### Exercise requirements
Copy the stretch of data from the line containing "At what (x,y)" through the line containing "Looking at the", both included, exactly as it appears. Leave the pictures out of your copy.

=== Section Start ===

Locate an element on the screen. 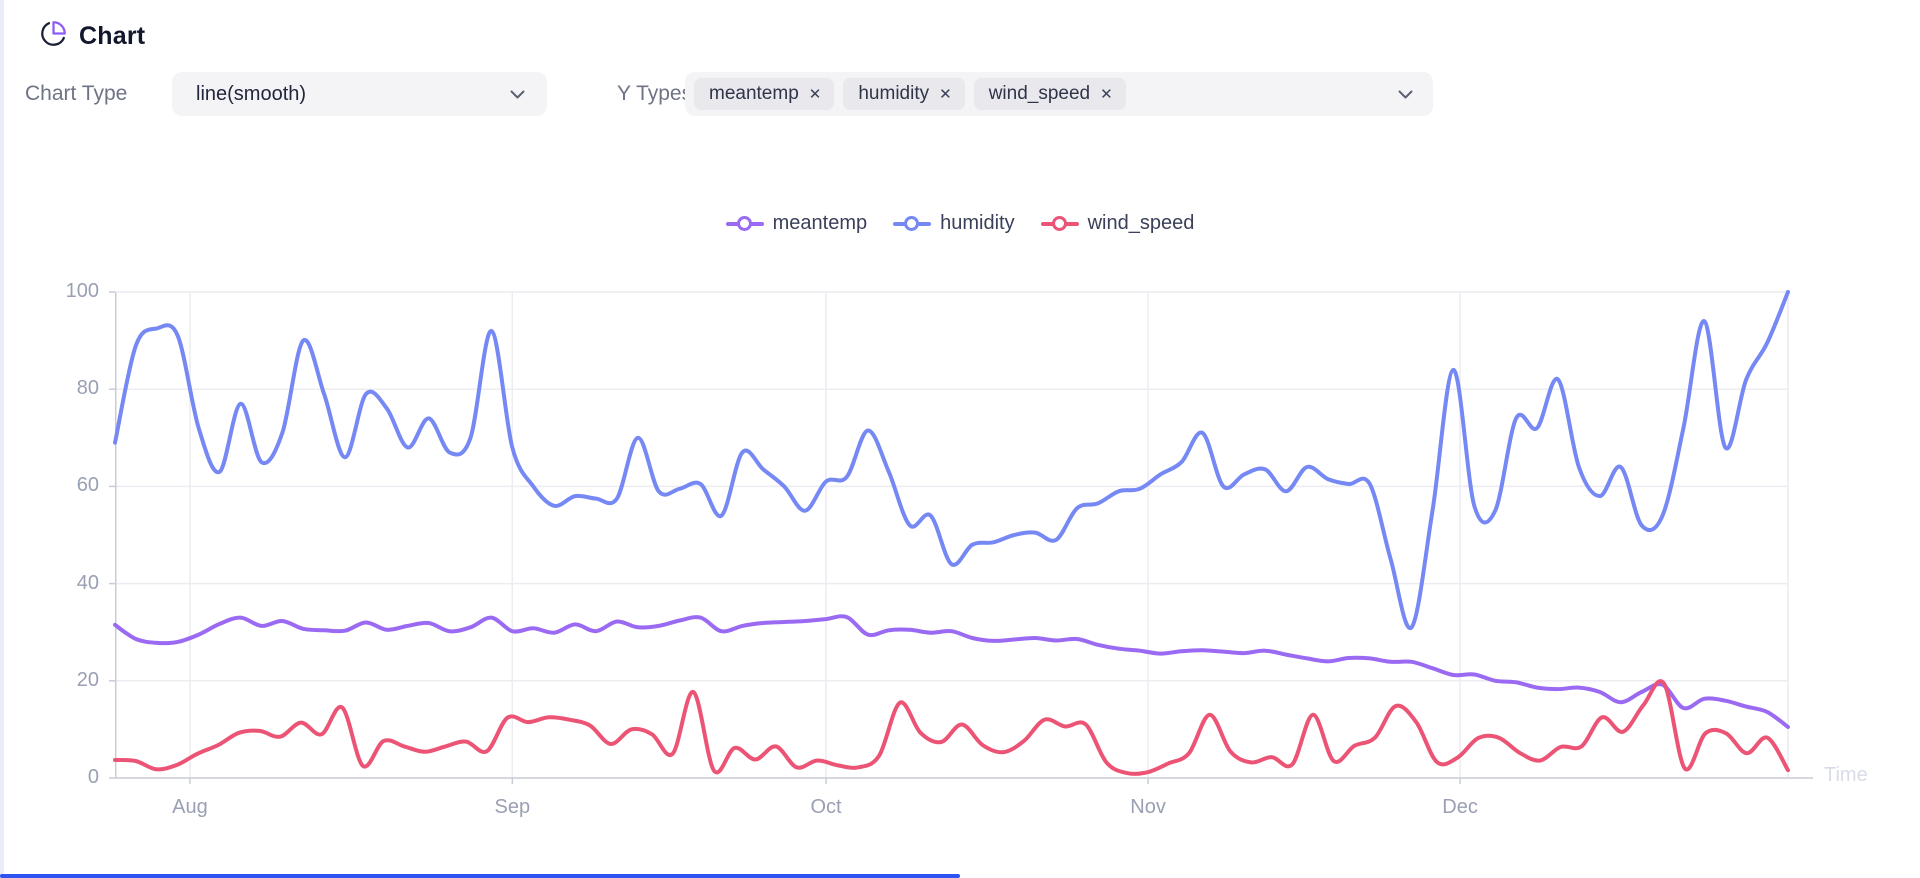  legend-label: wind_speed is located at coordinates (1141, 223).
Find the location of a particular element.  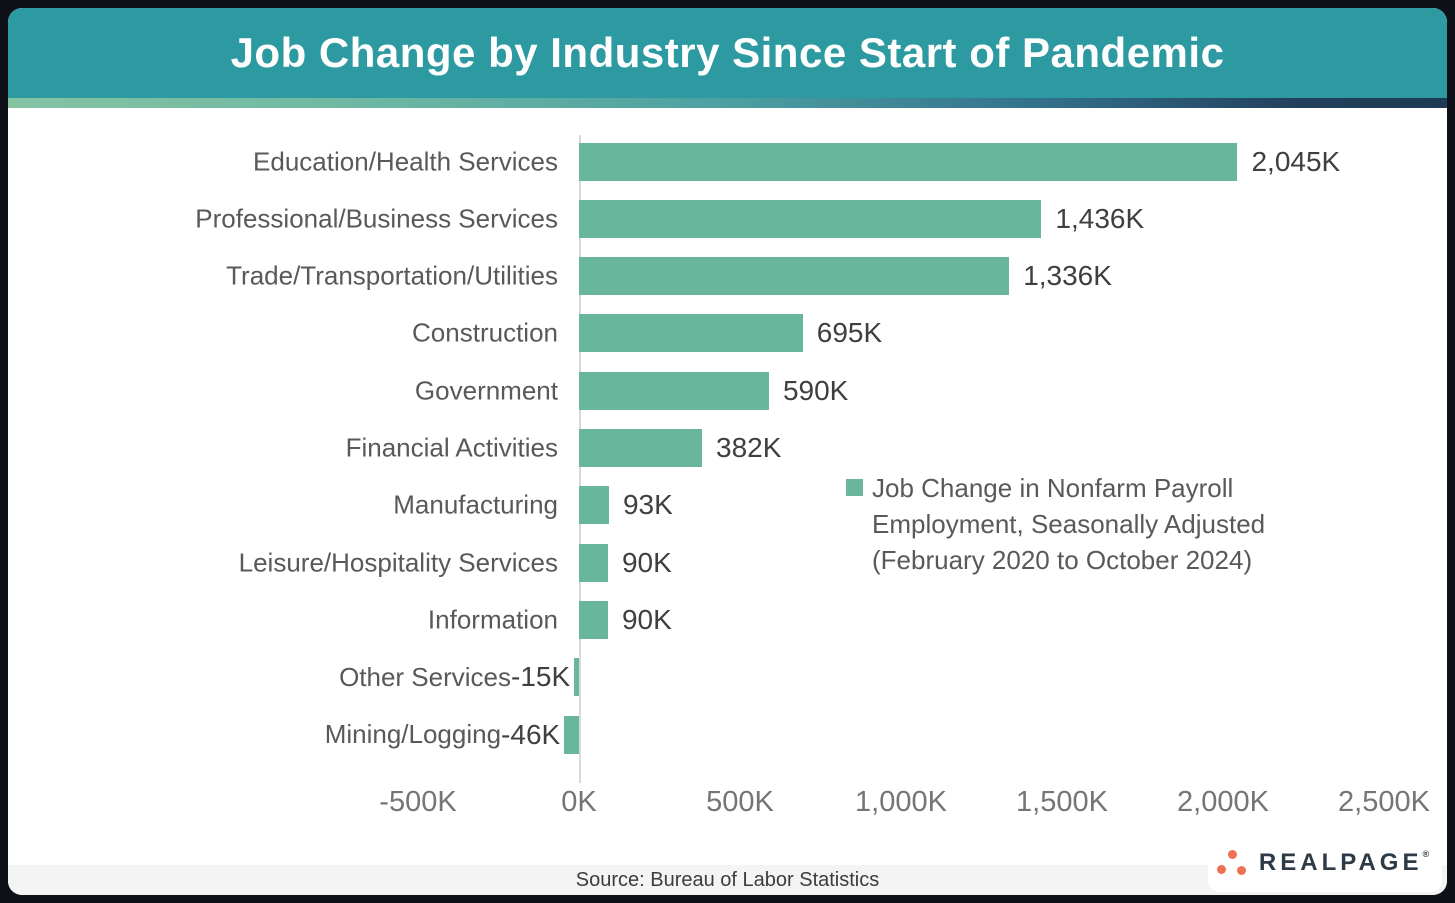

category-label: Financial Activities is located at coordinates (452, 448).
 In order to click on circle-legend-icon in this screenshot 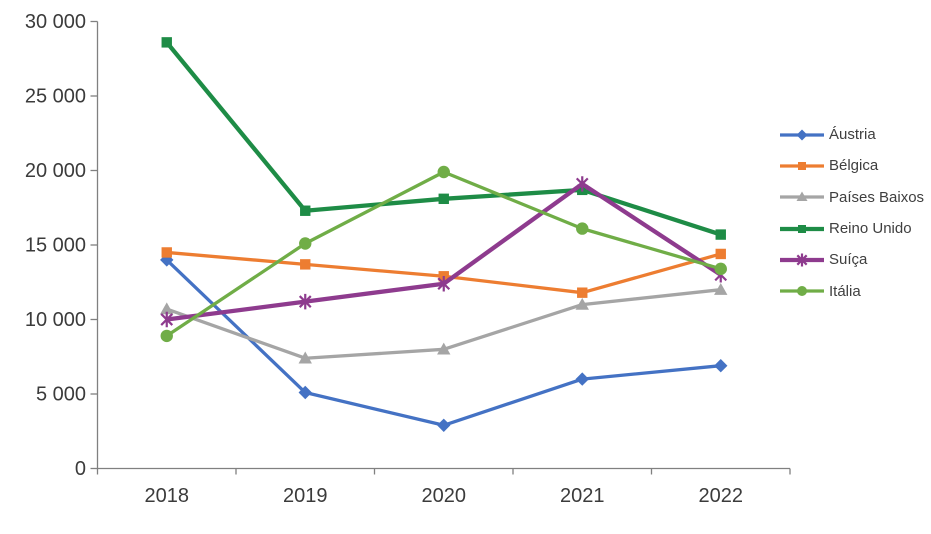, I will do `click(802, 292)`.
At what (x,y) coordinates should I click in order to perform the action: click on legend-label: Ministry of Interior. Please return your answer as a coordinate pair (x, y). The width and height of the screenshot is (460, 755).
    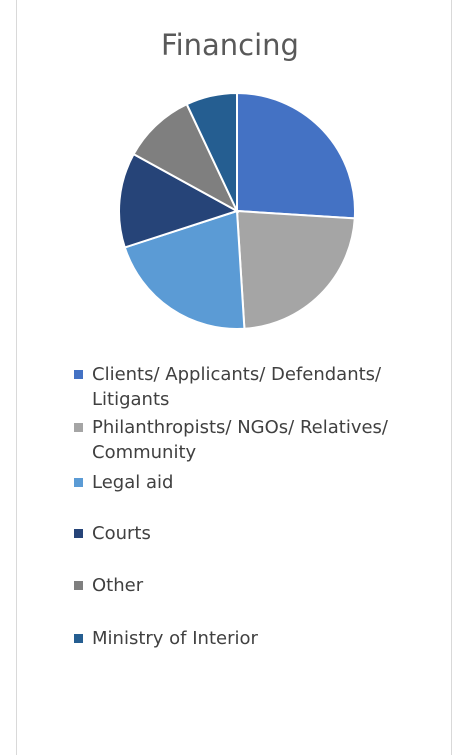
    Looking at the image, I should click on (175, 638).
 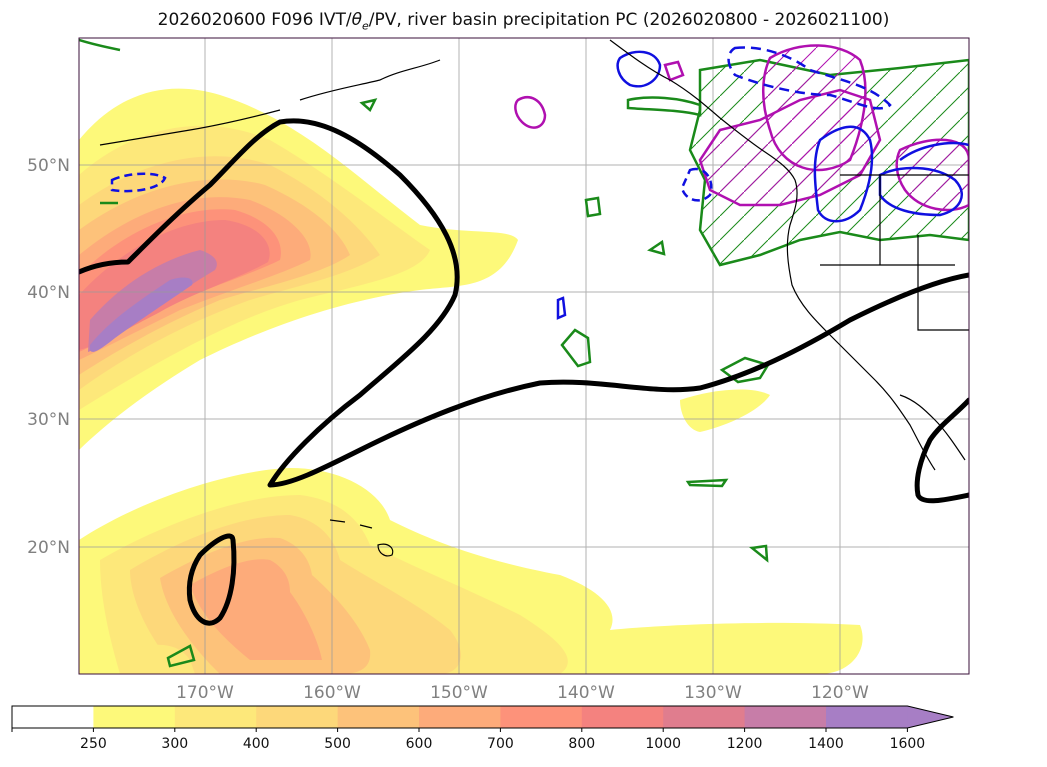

=== Section End ===
=== Section Start ===

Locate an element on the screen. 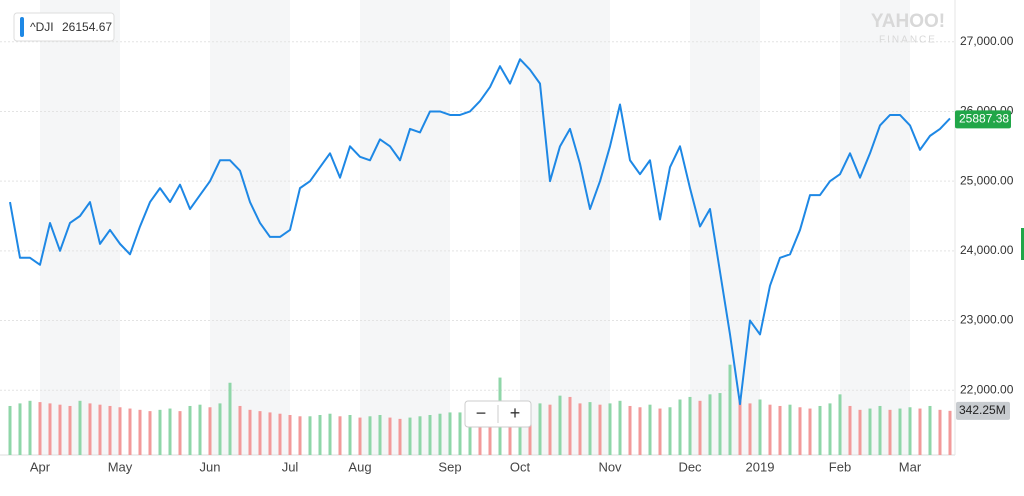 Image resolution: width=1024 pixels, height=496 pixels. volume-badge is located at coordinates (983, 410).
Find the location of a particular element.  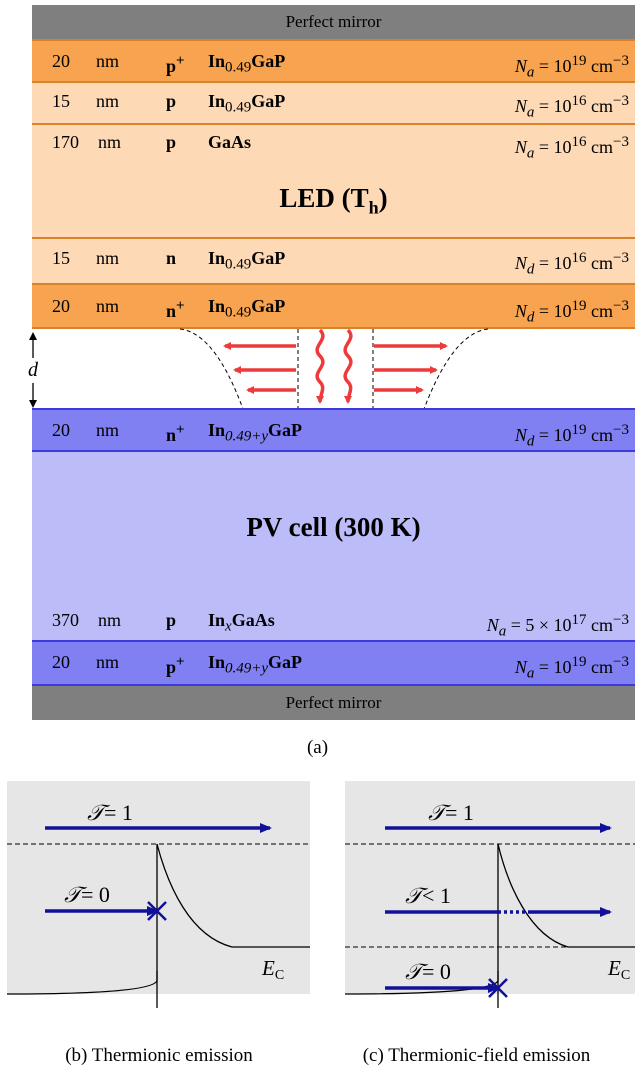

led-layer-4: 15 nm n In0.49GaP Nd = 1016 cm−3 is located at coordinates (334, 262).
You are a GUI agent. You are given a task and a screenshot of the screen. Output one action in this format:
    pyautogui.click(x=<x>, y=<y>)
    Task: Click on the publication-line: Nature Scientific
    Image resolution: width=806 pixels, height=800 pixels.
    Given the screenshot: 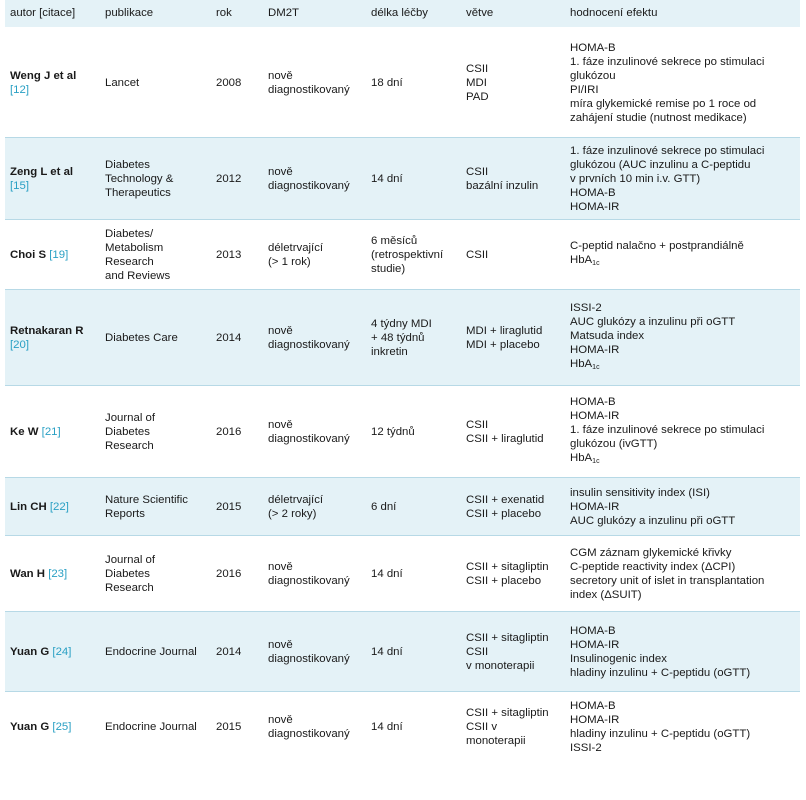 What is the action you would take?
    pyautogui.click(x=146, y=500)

=== Section End ===
=== Section Start ===

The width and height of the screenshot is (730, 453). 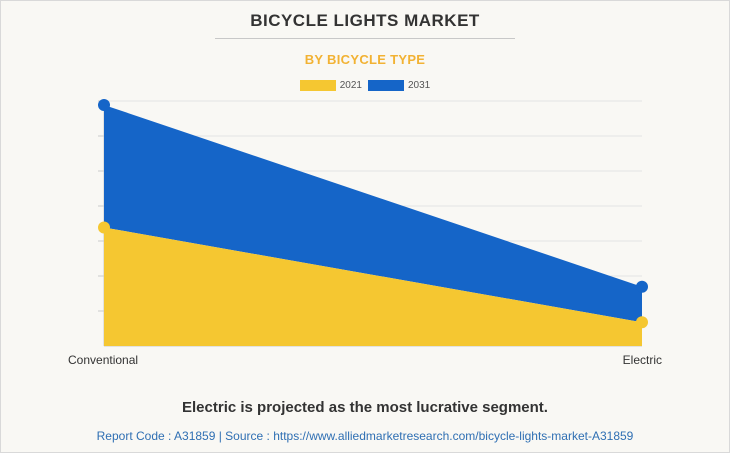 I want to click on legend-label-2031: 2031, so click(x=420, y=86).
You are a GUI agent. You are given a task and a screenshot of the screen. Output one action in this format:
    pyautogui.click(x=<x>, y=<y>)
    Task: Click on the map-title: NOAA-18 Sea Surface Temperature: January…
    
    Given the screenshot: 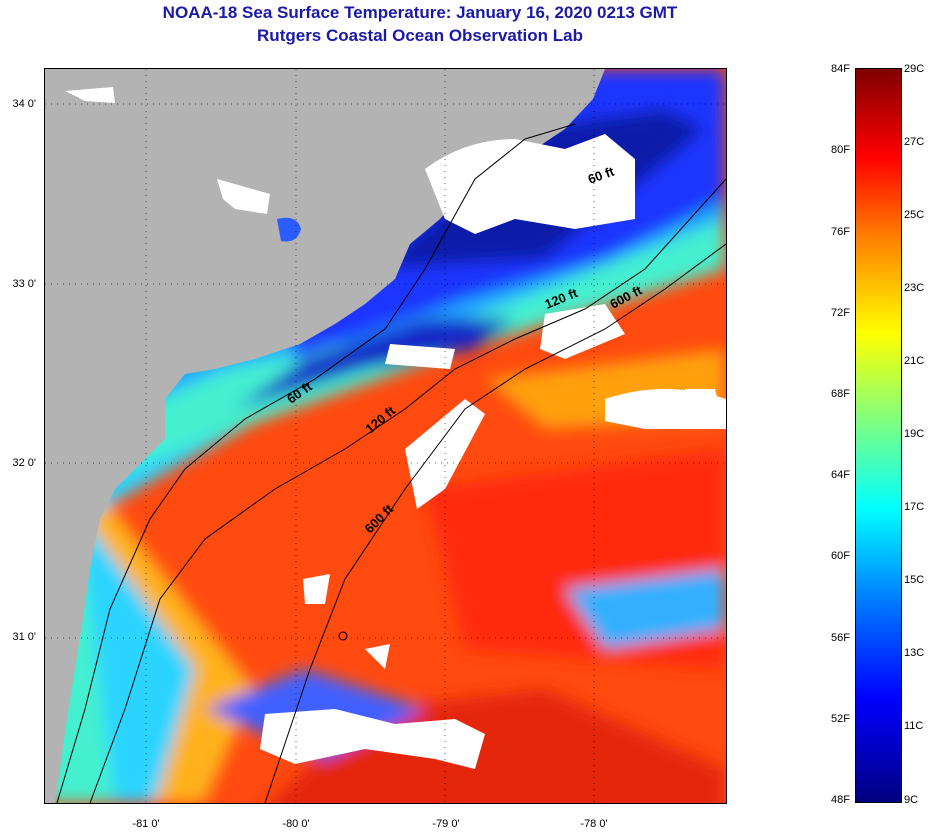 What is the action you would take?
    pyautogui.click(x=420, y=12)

=== Section End ===

### Exercise solution
At what (x,y) coordinates should I click in order to perform the action: click on legend-label: Ministry of Interior. Please return your answer as a coordinate pair (x, y). The width and height of the screenshot is (460, 755).
    Looking at the image, I should click on (175, 638).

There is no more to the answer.